# WHAT TO PRODUCE
Write out every one of the entries below word for word, keeping each line as it stands.

[Recorded data]
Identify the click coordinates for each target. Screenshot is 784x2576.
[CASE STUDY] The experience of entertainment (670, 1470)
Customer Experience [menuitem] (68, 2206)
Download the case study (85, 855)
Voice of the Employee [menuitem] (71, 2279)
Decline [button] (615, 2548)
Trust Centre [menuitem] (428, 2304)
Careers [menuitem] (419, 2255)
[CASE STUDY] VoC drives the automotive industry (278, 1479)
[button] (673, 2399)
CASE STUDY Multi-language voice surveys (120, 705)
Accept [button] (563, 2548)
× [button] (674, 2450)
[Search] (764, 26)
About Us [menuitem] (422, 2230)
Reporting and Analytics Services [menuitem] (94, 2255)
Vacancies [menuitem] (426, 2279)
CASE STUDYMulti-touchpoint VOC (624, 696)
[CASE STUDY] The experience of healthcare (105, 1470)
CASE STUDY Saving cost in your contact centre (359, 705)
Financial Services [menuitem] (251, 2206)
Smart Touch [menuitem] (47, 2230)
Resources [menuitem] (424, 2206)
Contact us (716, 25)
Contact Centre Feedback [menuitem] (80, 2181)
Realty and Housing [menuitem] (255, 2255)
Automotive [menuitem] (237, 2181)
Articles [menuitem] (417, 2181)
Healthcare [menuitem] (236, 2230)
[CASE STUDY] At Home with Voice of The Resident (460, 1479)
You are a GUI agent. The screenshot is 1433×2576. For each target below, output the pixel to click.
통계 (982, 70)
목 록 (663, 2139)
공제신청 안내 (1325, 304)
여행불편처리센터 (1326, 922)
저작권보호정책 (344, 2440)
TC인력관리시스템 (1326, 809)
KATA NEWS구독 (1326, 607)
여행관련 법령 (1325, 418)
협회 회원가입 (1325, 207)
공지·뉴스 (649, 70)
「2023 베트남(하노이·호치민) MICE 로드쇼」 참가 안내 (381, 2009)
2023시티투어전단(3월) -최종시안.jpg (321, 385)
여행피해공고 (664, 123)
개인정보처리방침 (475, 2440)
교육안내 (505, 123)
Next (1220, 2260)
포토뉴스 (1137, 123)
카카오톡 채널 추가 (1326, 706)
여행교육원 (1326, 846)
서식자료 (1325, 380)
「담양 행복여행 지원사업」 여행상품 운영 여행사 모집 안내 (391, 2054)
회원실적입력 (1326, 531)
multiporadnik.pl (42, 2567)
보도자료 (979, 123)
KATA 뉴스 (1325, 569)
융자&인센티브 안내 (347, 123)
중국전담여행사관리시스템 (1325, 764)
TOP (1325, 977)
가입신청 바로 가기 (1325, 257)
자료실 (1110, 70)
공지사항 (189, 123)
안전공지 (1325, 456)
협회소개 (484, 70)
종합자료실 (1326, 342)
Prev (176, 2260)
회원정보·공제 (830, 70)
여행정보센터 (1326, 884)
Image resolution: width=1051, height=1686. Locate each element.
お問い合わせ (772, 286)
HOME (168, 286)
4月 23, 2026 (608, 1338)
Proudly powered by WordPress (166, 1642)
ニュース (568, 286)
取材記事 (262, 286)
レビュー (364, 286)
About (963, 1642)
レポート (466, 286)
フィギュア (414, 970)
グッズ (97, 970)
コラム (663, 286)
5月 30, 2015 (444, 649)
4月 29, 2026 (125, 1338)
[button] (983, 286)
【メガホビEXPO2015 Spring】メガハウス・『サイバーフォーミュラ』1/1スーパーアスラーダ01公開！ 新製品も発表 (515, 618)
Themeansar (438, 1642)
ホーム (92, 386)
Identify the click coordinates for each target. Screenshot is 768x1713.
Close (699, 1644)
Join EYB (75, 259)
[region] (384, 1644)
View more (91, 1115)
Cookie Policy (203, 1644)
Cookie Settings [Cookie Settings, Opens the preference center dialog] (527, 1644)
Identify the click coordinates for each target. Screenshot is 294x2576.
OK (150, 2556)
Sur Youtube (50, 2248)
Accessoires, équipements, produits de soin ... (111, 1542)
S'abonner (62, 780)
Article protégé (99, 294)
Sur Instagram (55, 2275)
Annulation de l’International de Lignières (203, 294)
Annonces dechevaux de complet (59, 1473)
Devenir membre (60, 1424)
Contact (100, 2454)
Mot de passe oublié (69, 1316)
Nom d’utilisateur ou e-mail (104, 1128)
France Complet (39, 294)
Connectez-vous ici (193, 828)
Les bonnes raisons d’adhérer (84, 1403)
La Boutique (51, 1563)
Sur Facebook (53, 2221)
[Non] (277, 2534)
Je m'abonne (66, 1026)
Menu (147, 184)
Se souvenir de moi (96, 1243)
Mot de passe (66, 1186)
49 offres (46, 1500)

# FINAL RESULT
Identify the click coordinates for each target. Screenshot is 784x2576.
[CASE STUDY] The experience of entertainment (670, 1470)
Customer Experience [menuitem] (68, 2206)
Download the case study (85, 855)
Voice of the Employee [menuitem] (71, 2279)
Decline [button] (615, 2548)
Trust Centre [menuitem] (428, 2304)
Careers [menuitem] (419, 2255)
[CASE STUDY] VoC drives the automotive industry (278, 1479)
[button] (673, 2399)
CASE STUDY Multi-language voice surveys (120, 705)
Accept [button] (563, 2548)
× [button] (674, 2450)
[Search] (764, 26)
About Us [menuitem] (422, 2230)
Reporting and Analytics Services [menuitem] (94, 2255)
Vacancies [menuitem] (426, 2279)
CASE STUDYMulti-touchpoint VOC (624, 696)
[CASE STUDY] The experience of healthcare (105, 1470)
CASE STUDY Saving cost in your contact centre (359, 705)
Financial Services [menuitem] (251, 2206)
Smart Touch [menuitem] (47, 2230)
Resources [menuitem] (424, 2206)
Contact us (716, 25)
Contact Centre Feedback [menuitem] (80, 2181)
Realty and Housing [menuitem] (255, 2255)
Automotive [menuitem] (237, 2181)
Articles [menuitem] (417, 2181)
Healthcare [menuitem] (236, 2230)
[CASE STUDY] At Home with Voice of The Resident (460, 1479)
You are a GUI agent. The screenshot is 1433×2576. For each target below, output the pixel to click.
통계 (982, 70)
목 록 (663, 2139)
공제신청 안내 (1325, 304)
여행불편처리센터 (1326, 922)
저작권보호정책 (344, 2440)
TC인력관리시스템 (1326, 809)
KATA NEWS구독 (1326, 607)
여행관련 법령 (1325, 418)
협회 회원가입 (1325, 207)
공지·뉴스 (649, 70)
「2023 베트남(하노이·호치민) MICE 로드쇼」 참가 안내 (381, 2009)
2023시티투어전단(3월) -최종시안.jpg (321, 385)
여행피해공고 (664, 123)
개인정보처리방침 (475, 2440)
교육안내 (505, 123)
Next (1220, 2260)
포토뉴스 (1137, 123)
카카오톡 채널 추가 (1326, 706)
여행교육원 (1326, 846)
서식자료 (1325, 380)
「담양 행복여행 지원사업」 여행상품 운영 여행사 모집 안내 (391, 2054)
회원실적입력 (1326, 531)
multiporadnik.pl (42, 2567)
보도자료 (979, 123)
KATA 뉴스 (1325, 569)
융자&인센티브 안내 (347, 123)
중국전담여행사관리시스템 (1325, 764)
TOP (1325, 977)
가입신청 바로 가기 (1325, 257)
자료실 (1110, 70)
공지사항 (189, 123)
안전공지 (1325, 456)
협회소개 (484, 70)
종합자료실 (1326, 342)
Prev (176, 2260)
회원정보·공제 (830, 70)
여행정보센터 (1326, 884)
Image resolution: width=1051, height=1686. Locate each element.
お問い合わせ (772, 286)
HOME (168, 286)
4月 23, 2026 (608, 1338)
Proudly powered by WordPress (166, 1642)
ニュース (568, 286)
取材記事 (262, 286)
レビュー (364, 286)
About (963, 1642)
レポート (466, 286)
フィギュア (414, 970)
グッズ (97, 970)
コラム (663, 286)
5月 30, 2015 (444, 649)
4月 29, 2026 (125, 1338)
[button] (983, 286)
【メガホビEXPO2015 Spring】メガハウス・『サイバーフォーミュラ』1/1スーパーアスラーダ01公開！ 新製品も発表 (515, 618)
Themeansar (438, 1642)
ホーム (92, 386)
Identify the click coordinates for each target. Screenshot is 768x1713.
Close (699, 1644)
Join EYB (75, 259)
[region] (384, 1644)
View more (91, 1115)
Cookie Policy (203, 1644)
Cookie Settings [Cookie Settings, Opens the preference center dialog] (527, 1644)
Identify the click coordinates for each target. Screenshot is 294x2576.
OK (150, 2556)
Sur Youtube (50, 2248)
Accessoires, équipements, produits de soin ... (111, 1542)
S'abonner (62, 780)
Article protégé (99, 294)
Sur Instagram (55, 2275)
Annulation de l’International de Lignières (203, 294)
Annonces dechevaux de complet (59, 1473)
Devenir membre (60, 1424)
Contact (100, 2454)
Mot de passe oublié (69, 1316)
Nom d’utilisateur ou e-mail (104, 1128)
France Complet (39, 294)
Connectez-vous ici (193, 828)
Les bonnes raisons d’adhérer (84, 1403)
La Boutique (51, 1563)
Sur Facebook (53, 2221)
[Non] (277, 2534)
Je m'abonne (66, 1026)
Menu (147, 184)
Se souvenir de moi (96, 1243)
Mot de passe (66, 1186)
49 offres (46, 1500)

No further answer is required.